[Records from a dataset]
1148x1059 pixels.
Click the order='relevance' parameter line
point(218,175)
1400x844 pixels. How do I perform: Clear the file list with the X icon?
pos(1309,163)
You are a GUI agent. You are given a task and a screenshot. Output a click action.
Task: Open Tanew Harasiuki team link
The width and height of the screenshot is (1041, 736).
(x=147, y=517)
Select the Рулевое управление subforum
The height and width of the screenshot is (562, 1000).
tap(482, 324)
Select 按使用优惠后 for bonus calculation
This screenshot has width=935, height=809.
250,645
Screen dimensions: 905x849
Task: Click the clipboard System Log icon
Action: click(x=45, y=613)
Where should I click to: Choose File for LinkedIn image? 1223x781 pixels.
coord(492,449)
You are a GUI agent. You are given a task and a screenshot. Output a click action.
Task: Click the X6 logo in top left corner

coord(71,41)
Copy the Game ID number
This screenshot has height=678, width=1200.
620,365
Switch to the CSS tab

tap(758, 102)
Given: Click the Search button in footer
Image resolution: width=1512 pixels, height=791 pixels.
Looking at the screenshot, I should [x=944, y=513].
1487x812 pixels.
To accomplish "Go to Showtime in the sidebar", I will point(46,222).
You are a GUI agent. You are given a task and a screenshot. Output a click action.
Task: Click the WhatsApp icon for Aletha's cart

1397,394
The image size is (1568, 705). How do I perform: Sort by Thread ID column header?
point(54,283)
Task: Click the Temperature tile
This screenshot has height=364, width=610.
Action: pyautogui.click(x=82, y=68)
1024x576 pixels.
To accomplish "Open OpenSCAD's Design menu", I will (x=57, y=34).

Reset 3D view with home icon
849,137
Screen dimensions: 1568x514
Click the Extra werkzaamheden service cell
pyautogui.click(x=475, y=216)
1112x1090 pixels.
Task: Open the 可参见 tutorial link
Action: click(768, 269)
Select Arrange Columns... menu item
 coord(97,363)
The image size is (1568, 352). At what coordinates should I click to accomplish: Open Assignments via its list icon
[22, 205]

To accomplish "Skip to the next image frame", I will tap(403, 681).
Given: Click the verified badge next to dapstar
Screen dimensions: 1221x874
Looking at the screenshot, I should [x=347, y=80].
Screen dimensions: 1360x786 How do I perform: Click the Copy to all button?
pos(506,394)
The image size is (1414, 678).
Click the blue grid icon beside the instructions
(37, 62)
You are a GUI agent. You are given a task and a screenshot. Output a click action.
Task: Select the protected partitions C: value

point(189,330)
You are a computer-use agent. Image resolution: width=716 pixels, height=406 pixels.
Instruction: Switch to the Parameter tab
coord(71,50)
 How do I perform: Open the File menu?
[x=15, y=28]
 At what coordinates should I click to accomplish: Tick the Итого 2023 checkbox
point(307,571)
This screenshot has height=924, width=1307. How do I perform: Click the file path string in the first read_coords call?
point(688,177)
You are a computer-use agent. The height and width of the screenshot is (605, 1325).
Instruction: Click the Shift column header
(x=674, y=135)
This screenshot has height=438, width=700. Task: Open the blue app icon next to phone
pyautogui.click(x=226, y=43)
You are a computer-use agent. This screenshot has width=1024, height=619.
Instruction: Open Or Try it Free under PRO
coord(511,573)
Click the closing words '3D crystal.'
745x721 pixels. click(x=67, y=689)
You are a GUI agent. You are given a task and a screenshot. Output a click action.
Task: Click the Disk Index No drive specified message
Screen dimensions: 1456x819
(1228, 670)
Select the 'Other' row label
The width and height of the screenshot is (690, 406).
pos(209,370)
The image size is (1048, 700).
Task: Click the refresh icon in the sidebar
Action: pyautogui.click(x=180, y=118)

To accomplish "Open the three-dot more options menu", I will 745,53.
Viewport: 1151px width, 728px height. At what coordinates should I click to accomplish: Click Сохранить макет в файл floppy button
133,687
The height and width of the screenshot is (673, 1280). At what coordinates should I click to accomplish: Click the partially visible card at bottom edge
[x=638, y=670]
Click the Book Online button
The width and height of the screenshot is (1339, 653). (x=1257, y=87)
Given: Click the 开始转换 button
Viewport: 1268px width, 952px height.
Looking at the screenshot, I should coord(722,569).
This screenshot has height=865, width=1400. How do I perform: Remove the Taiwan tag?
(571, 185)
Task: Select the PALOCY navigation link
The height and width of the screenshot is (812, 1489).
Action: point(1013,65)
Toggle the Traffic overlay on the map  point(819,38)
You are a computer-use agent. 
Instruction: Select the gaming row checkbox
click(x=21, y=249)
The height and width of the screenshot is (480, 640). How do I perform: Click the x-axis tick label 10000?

Stated exercise →
Can you print all of the records above verbatim, without changing a single character?

Exercise answer →
1148x1059 pixels.
Click the order='relevance' parameter line
point(218,175)
1400x844 pixels. How do I perform: Clear the file list with the X icon?
pos(1309,163)
You are a GUI agent. You are given a task and a screenshot. Output a click action.
Task: Open Tanew Harasiuki team link
The width and height of the screenshot is (1041, 736).
(x=147, y=517)
Select the Рулевое управление subforum
The height and width of the screenshot is (562, 1000).
tap(482, 324)
Select 按使用优惠后 for bonus calculation
This screenshot has width=935, height=809.
250,645
Screen dimensions: 905x849
Task: Click the clipboard System Log icon
Action: click(x=45, y=613)
Where should I click to: Choose File for LinkedIn image? 1223x781 pixels.
coord(492,449)
You are a GUI agent. You are given a task and a screenshot. Output a click action.
Task: Click the X6 logo in top left corner

coord(71,41)
Copy the Game ID number
This screenshot has height=678, width=1200.
620,365
Switch to the CSS tab

tap(758, 102)
Given: Click the Search button in footer
Image resolution: width=1512 pixels, height=791 pixels.
Looking at the screenshot, I should [x=944, y=513].
1487x812 pixels.
To accomplish "Go to Showtime in the sidebar", I will point(46,222).
You are a GUI agent. You are given a task and a screenshot. Output a click action.
Task: Click the WhatsApp icon for Aletha's cart

1397,394
The image size is (1568, 705). How do I perform: Sort by Thread ID column header?
point(54,283)
Task: Click the Temperature tile
This screenshot has height=364, width=610.
Action: pyautogui.click(x=82, y=68)
1024x576 pixels.
To accomplish "Open OpenSCAD's Design menu", I will (x=57, y=34).

Reset 3D view with home icon
849,137
Screen dimensions: 1568x514
Click the Extra werkzaamheden service cell
pyautogui.click(x=475, y=216)
1112x1090 pixels.
Task: Open the 可参见 tutorial link
Action: click(768, 269)
Select Arrange Columns... menu item
 coord(97,363)
The image size is (1568, 352). At what coordinates should I click to accomplish: Open Assignments via its list icon
[22, 205]

To accomplish "Skip to the next image frame", I will tap(403, 681).
Given: Click the verified badge next to dapstar
Screen dimensions: 1221x874
Looking at the screenshot, I should [x=347, y=80].
Screen dimensions: 1360x786 How do I perform: Click the Copy to all button?
pos(506,394)
The image size is (1414, 678).
Click the blue grid icon beside the instructions
(37, 62)
You are a GUI agent. You are given a task and a screenshot. Output a click action.
Task: Select the protected partitions C: value

point(189,330)
You are a computer-use agent. Image resolution: width=716 pixels, height=406 pixels.
Instruction: Switch to the Parameter tab
coord(71,50)
 How do I perform: Open the File menu?
[x=15, y=28]
 At what coordinates should I click to accomplish: Tick the Итого 2023 checkbox
point(307,571)
This screenshot has height=924, width=1307. How do I perform: Click the file path string in the first read_coords call?
point(688,177)
You are a computer-use agent. The height and width of the screenshot is (605, 1325).
Instruction: Click the Shift column header
(x=674, y=135)
This screenshot has height=438, width=700. Task: Open the blue app icon next to phone
pyautogui.click(x=226, y=43)
You are a computer-use agent. This screenshot has width=1024, height=619.
Instruction: Open Or Try it Free under PRO
coord(511,573)
Click the closing words '3D crystal.'
745x721 pixels. click(x=67, y=689)
You are a GUI agent. You are given a task and a screenshot. Output a click action.
Task: Click the Disk Index No drive specified message
Screen dimensions: 1456x819
(1228, 670)
Select the 'Other' row label
The width and height of the screenshot is (690, 406).
pos(209,370)
The image size is (1048, 700).
Task: Click the refresh icon in the sidebar
Action: pyautogui.click(x=180, y=118)

To accomplish "Open the three-dot more options menu", I will 745,53.
Viewport: 1151px width, 728px height. At what coordinates should I click to accomplish: Click Сохранить макет в файл floppy button
133,687
The height and width of the screenshot is (673, 1280). At what coordinates should I click to accomplish: Click the partially visible card at bottom edge
[x=638, y=670]
Click the Book Online button
The width and height of the screenshot is (1339, 653). (x=1257, y=87)
Given: Click the 开始转换 button
Viewport: 1268px width, 952px height.
Looking at the screenshot, I should coord(722,569).
This screenshot has height=865, width=1400. How do I perform: Remove the Taiwan tag?
(571, 185)
Task: Select the PALOCY navigation link
The height and width of the screenshot is (812, 1489).
Action: point(1013,65)
Toggle the Traffic overlay on the map  point(819,38)
You are a computer-use agent. 
Instruction: Select the gaming row checkbox
click(x=21, y=249)
The height and width of the screenshot is (480, 640). How do I perform: Click the x-axis tick label 10000?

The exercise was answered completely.